▸ **PROMPT**
Below are the records; tally the lines that include "click" and report only the total.
━━ SUPPLIED INFORMATION
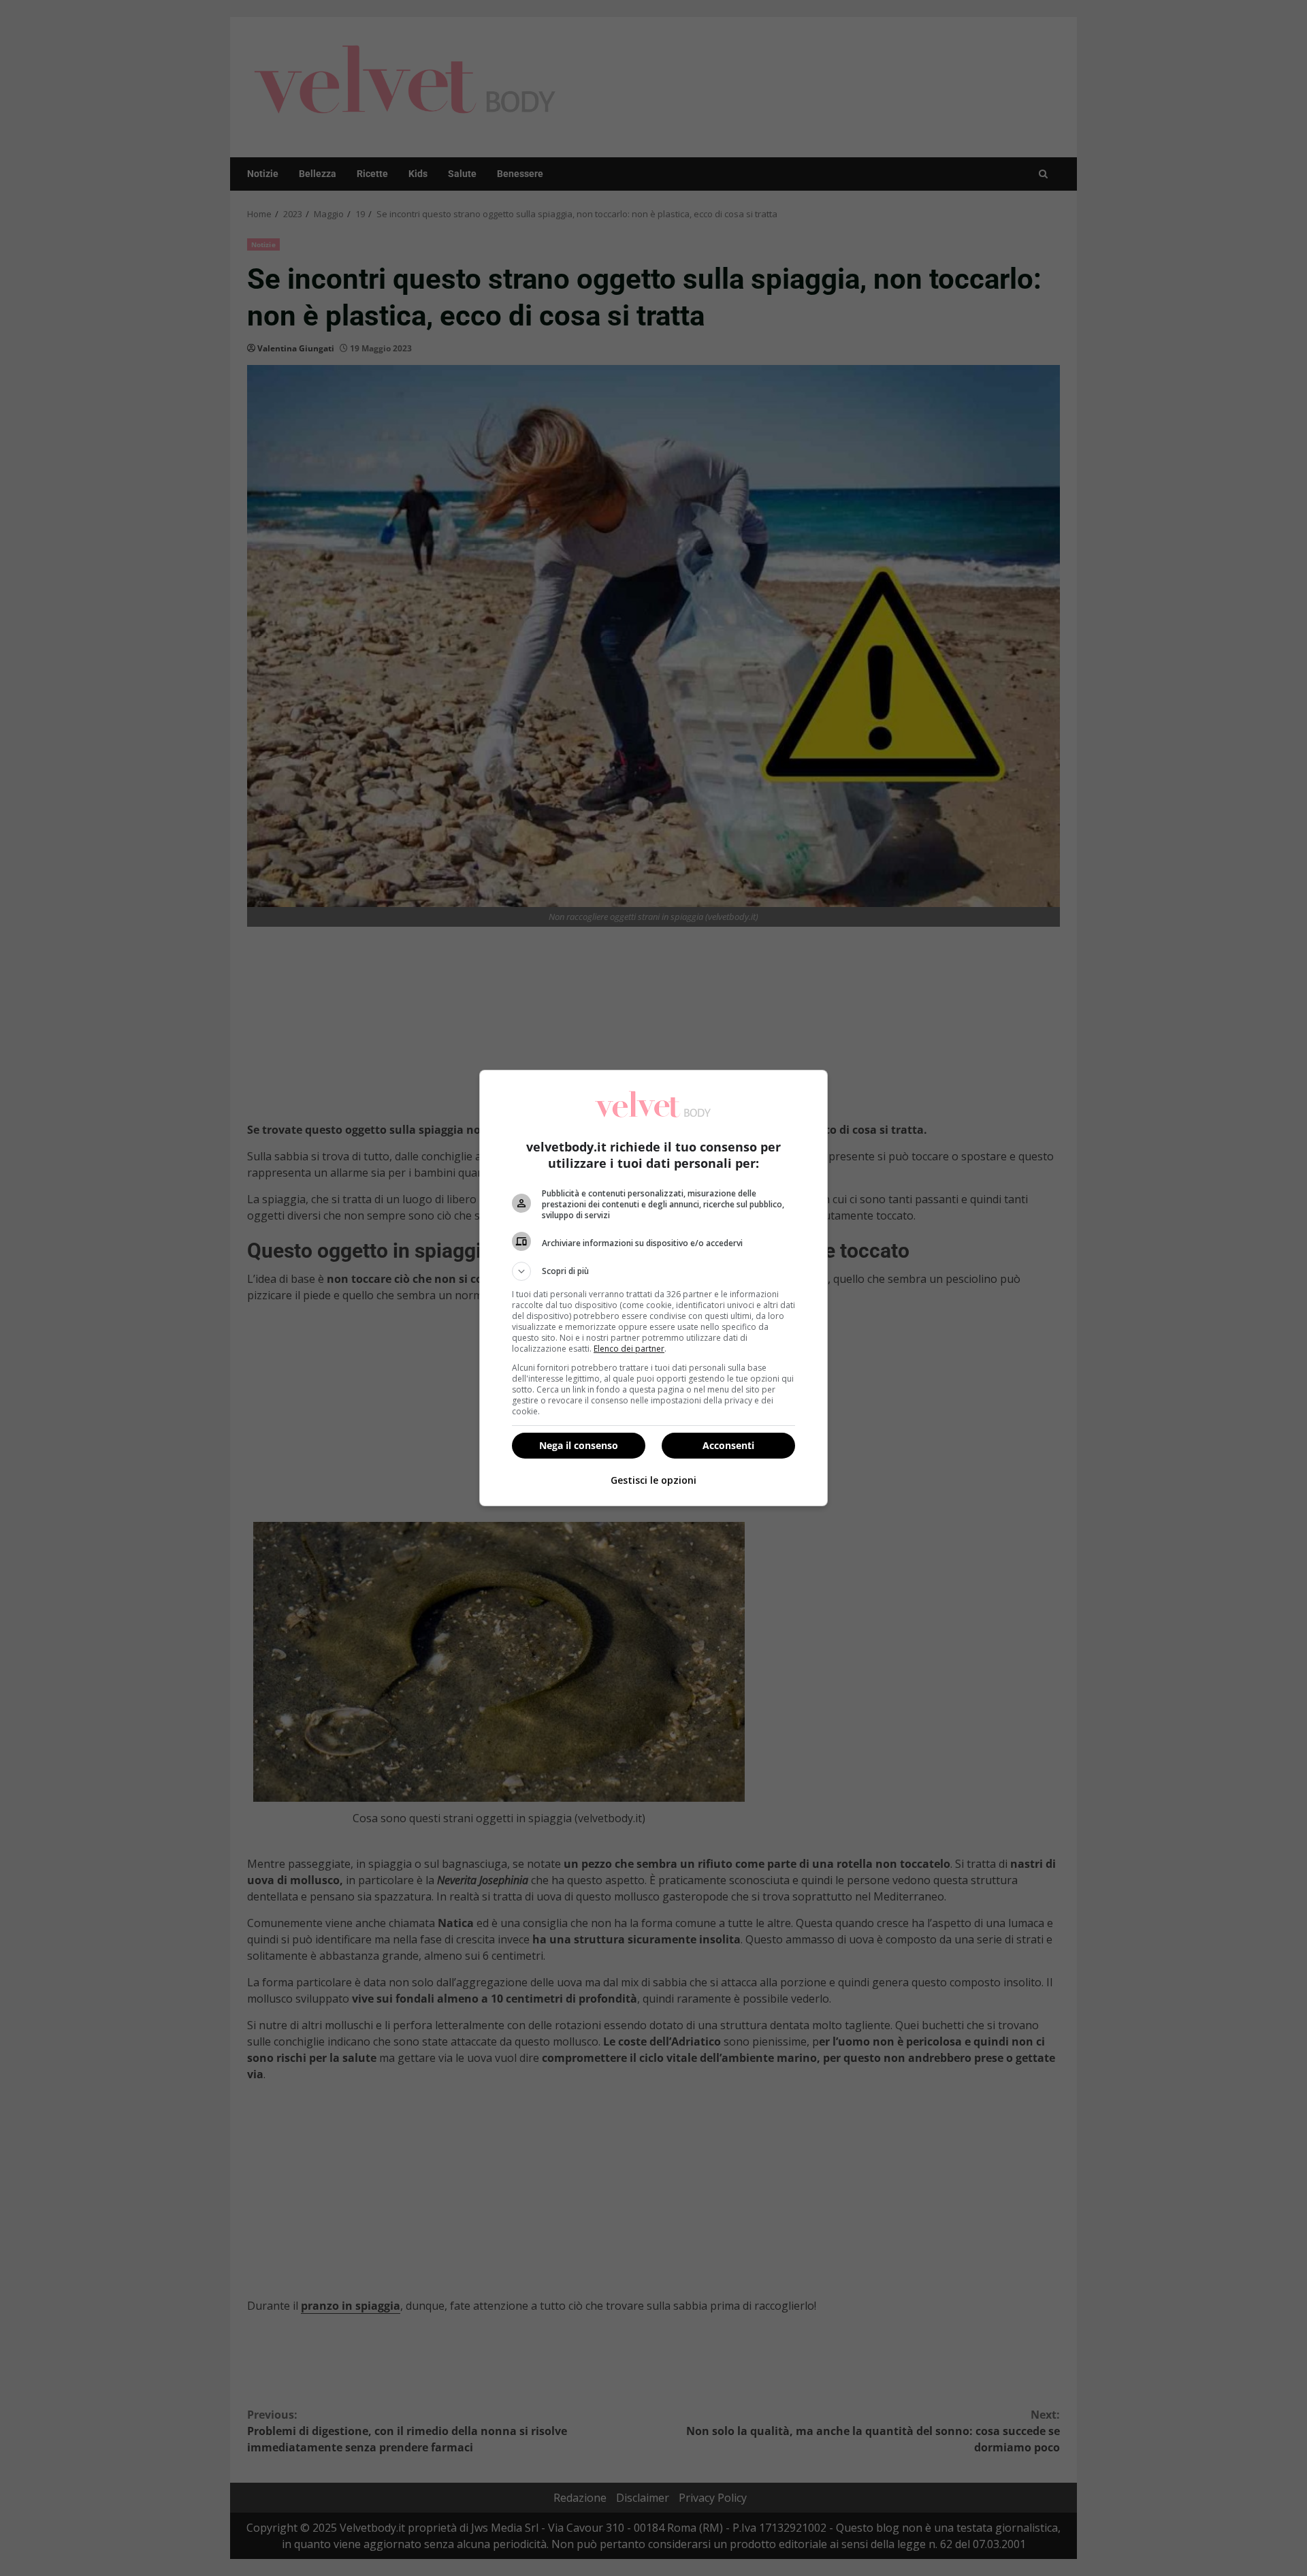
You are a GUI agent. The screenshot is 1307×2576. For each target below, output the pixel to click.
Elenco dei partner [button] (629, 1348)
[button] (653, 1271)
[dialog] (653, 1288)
━━━━
━━ SUPPLIED INFORMATION
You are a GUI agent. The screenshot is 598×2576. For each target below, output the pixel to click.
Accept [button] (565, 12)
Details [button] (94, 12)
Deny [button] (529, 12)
━━━━
▸ **SOLUTION TO THIS EXERCISE**
2